As if I needed any more reasons to love spring in Sweden, we appear to be in the middle of a period of non-stop holidays. Last weekend was Easter, and this weekend is the two-for-one combination of Valborg (April 30th) and May Day (May 1st).
For those of you who went to college or university after the point at which students were supposed to Behave With Decorum and Pay Due Attention To Your Studies, remember Spring Frolics? The weekend of partying and ridiculousness right before exams? The final BOOYAH before cracking down in the library? Well, I’m about to relive that weekend with several thousand Swedes… and without the looming specter of a week’s drudgery in the library to follow.
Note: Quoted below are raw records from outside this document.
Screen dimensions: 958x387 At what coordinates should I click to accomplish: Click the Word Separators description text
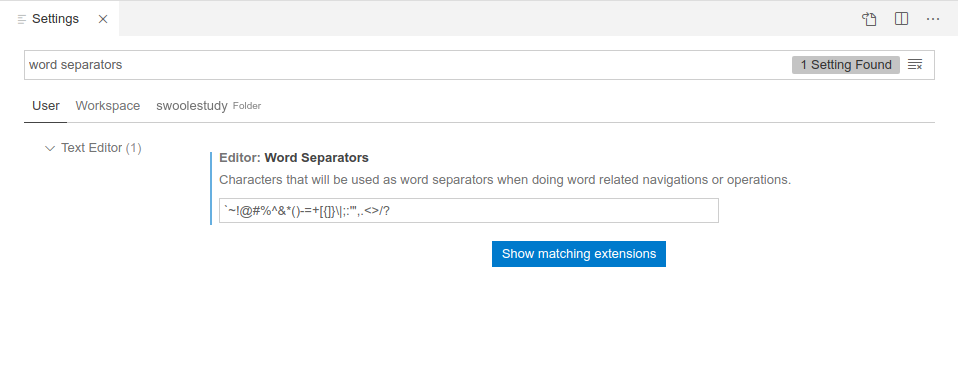[505, 180]
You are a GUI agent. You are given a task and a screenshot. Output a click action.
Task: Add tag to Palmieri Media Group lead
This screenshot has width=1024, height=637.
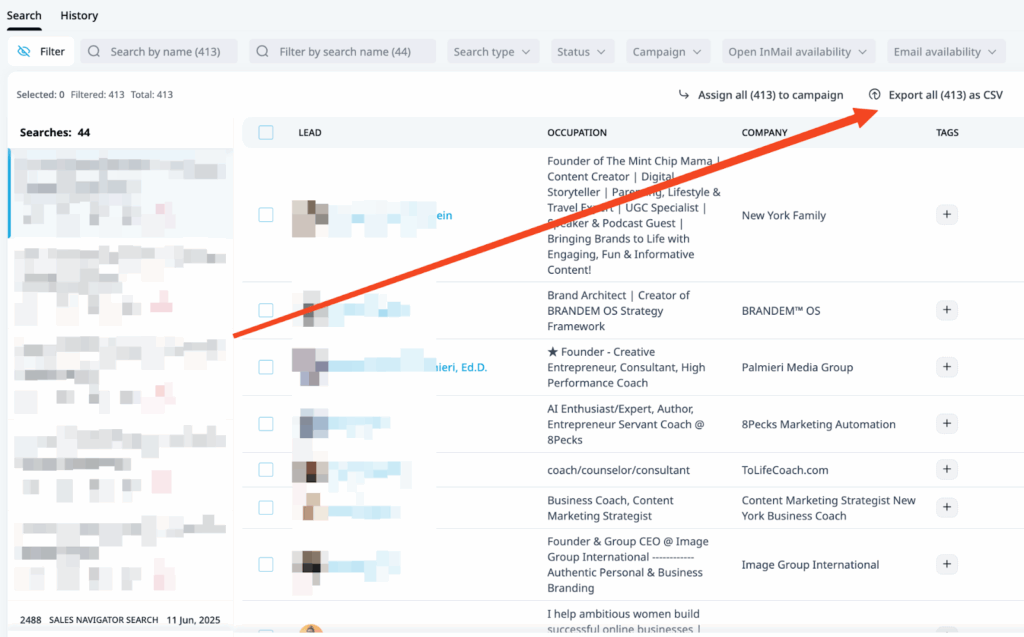click(x=946, y=367)
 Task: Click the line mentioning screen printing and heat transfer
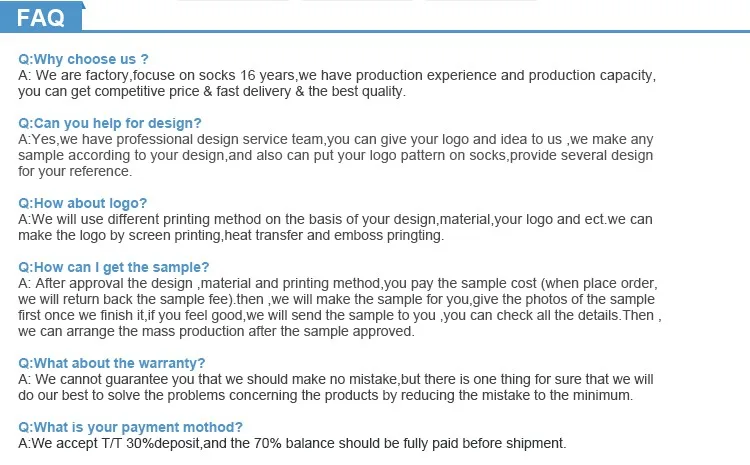tap(231, 236)
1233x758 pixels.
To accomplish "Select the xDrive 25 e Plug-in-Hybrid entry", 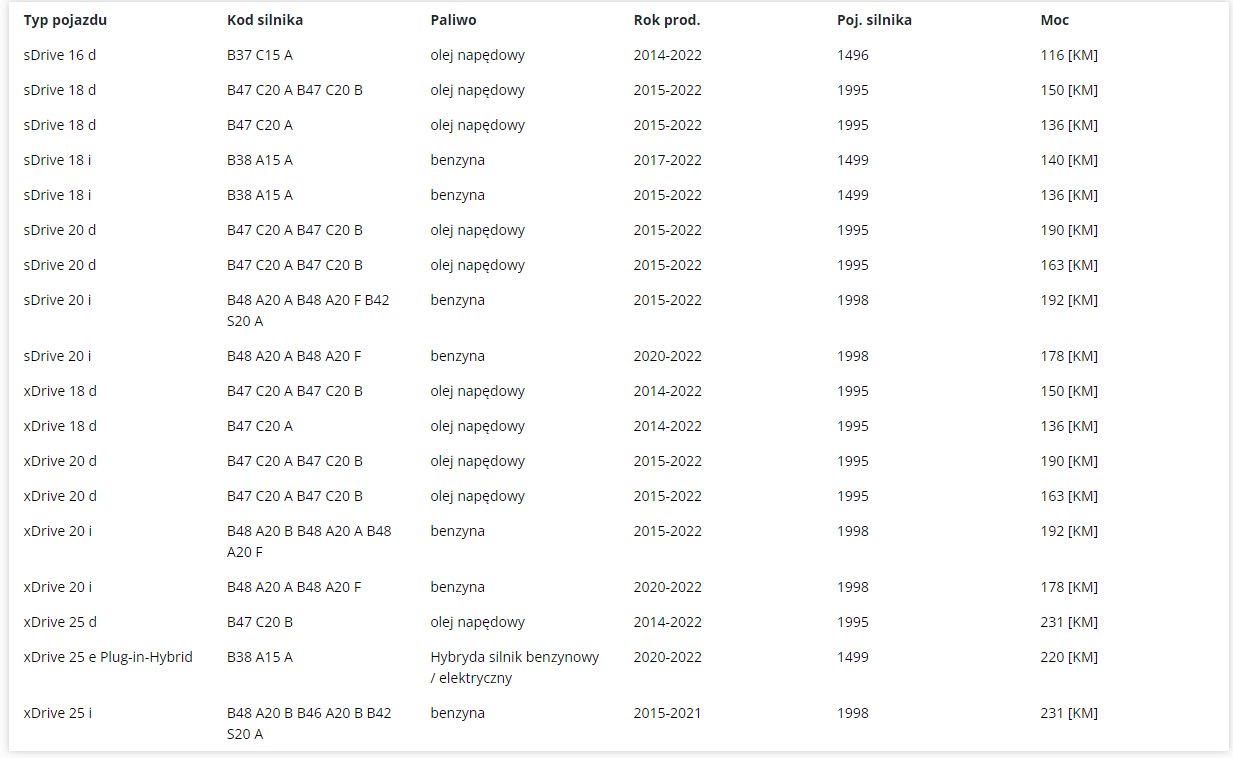I will (108, 657).
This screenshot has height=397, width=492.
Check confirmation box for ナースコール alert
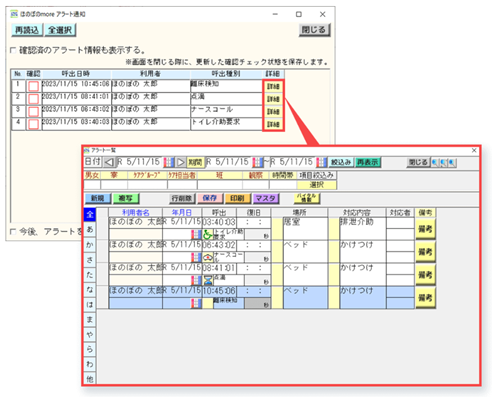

For those of you who actually did Behave With Decorum and Pay Due Attention To Your Studies without Indulging in Irresponsible Behavior, I’m sure there are a few movies you could watch to get an idea of what I’m talking about.
All I’ve heard about for the last couple of weeks is Valborg, and from what I can tell, Valborg is the real-deal Spring Frolics for all Swedes. Bonfires! Choirs! Day drinking in the park! And lest you start to think that I’m hanging out with the wrong kind of people, it’s not just other 20-somethings who are looking forward to the day of revelry. My middle-aged students—the successful professionals looking to hone their English for a competitive edge—are just as excited.
As with many Swedish holidays, it’s hard to sort out what the original reason for the holiday was: Christian tradition? Pagan customs? Something related to the current amount of sunshine? It’s still unclear, and even the Swedes that I’ve been asking seem to have a pretty fuzzy understanding of the story behind Valborg.
Here are the few facts I have gleaned from the internet and bugging the people around me:
Valborg’s technical name is “Valborgsmässoafton,” which is known in English as Walpurgis Night. More on the “afton” part of the name later. The holiday started out as a pagan grain festival and was later appropriated by the Catholic Church as a religious holiday.
Just in case you didn’t know what a Walpurgis is, she was an 8th century Catholic saint from England who traveled to Germany to be a missionary. Depending on what website you read (and I checked the Vatican’s website for credible information, but no luck), she is the patron saint of rabies, seamen, invalids, farmers and/or the common cold… and/or a protectress against magic arts and/or failed harvests. What can I say? The poor woman’s got a lot on her plate.
Walpurgis Night is also supposed to be a night of witches or a “Witches’ Sabbath.” This might be connected to the legend of Blåkulla, but it’s definitely important to modern-day Satanists. (Scary thought.)
So what is a modern day Valborgsmässoafton all about? If you live in a student city like Lund or Uppsala, champagne breakfasts, hanging out in the park, and fancy student balls can all be part of a typical celebration. If you’re a little bit farther out in the countryside, bonfires are the most important part of the celebration. Very large bonfires. In Lund, a there’s a famous student choir (Studentsångarna) that performs the next day, singing out the winter and singing in the spring.
This whole April 30th/May 1st two-for-one holiday brings me to my final and biggest question about Valborg. We celebrated Easter on Saturday, on “Påskafton,” or Easter Eve, just like Christmas is celebrated on the 24th, on “Julafton,” or Christmas Eve. If Saturday is “Valborgsmässoafton,” why is Sunday just May Day? Shouldn’t Sunday be Valborg and Saturday be Valborgsmässoafton? How can you have an “afton,” or eve, without an official holiday following? When I posed this question to a group of Swedes, I got nothing but blank stares and exasperated sighs in return. Why, my friends? Why?!